Les premiers témoins à se présenter à la barre son le père et la mère de Youcef Tebbal. Youcef comme Joseph, "la plus belle créature au monde" dira son père. C'est le préféré de ses six enfants. Il se remémore: "Je lui donnais des cours religieux pour qu'il sache la différence entre le bien et le mal. Il écoutait beaucoup. Il est très sensible et doux. Il fait des câlins. Il est social, il est honnête et il partage toujours ses émotions" et de conclure "il ne fait même pas de mal aux animaux".
Mohamed Tebbal évoque également la souffrance pour sa famille, de savoir Youcef en prison et ce qu'il a fait. "Axelle est partie la pauvre, que Dieu la bénisse. On aurait préféré que Youcef soit à la place d'Axelle." Le ressenti est le même pour Malika, la mère de Youcef, qui ajoute qu'"il parle beaucoup de l'accident" quand elle va le voir, "il pleure, et moi aussi" raconte-t-elle.

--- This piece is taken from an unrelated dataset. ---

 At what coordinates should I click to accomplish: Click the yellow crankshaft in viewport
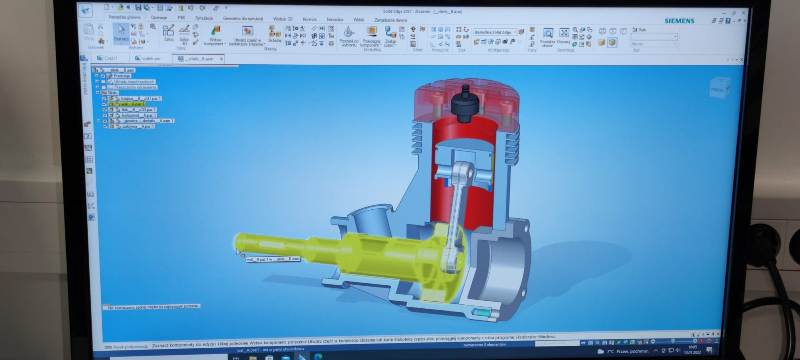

Sur la question du permis de conduire, Mohamed Tebbal ignorait que son fils l'avait perdu une seconde fois. Il explique que sa femme n'était pas "qualifiée pour lire" la notification reçue par courrier. A propos de la succession d'infractions routières pour un montant de 5.000 €, il dira que "l'erreur est humaine". "Oui, enfin, ça fait beaucoup d'erreurs" lui répondra le président.
"On a un garçon qui est absolument fracassé"
Ce que l'on sait, c'est qu'après avoir laissé le corps d'Axelle rue de l'Antiquaille devant l'entrée du théâtre romain à Lyon vers 3h30, Youcef Tebbal et son cousin se sont rendus à la police vers 5h20. Selon le rapport, ils étaient dans un état normal, sans état de choc. Pour le commandant de police venu témoigner sur la base de ce rapport, ils répondaient normalement à toutes les questions. "Ils n'étaient pas expressifs au niveau émotionnel. Ils voulaient s'expliquer. Ils n'avaient pas conscience de la présence du corps sous l'habitacle".
Mohamed-Amine Yelloule, qui comparaît libre pour non assistance à personne en danger, n'est plus suivi psychologiquement. Pour Youcef Tebbal, c'est plus éprouvant, il consulte toujours psychologue et psychiatre en prison. Selon son avocat David Metaxas, "on a un garçon qui est absolument fracassé, je le dis, brisé. Brisé par ce qu'il a fait, brisé aussi par les conséquences de son comportement. Parce qu'il a accès au dossier, parce qu'il a vu les photos, parce qu'il a vu les rapports d'autopsie. Il a compris qu'il avait paniqué et que peut-être, il aurait dû avoir un autre comportement."
Des photos difficiles à voir selon le commandant de police, "même en tant que professionnels, on est pas habitué à voir un corps dans cet état".
Pour développer le profil psychologique des accusés, quatre experts psychologues témoigneront jeudi 19 janvier lors de ce procès qui se déroule jusqu'à vendredi.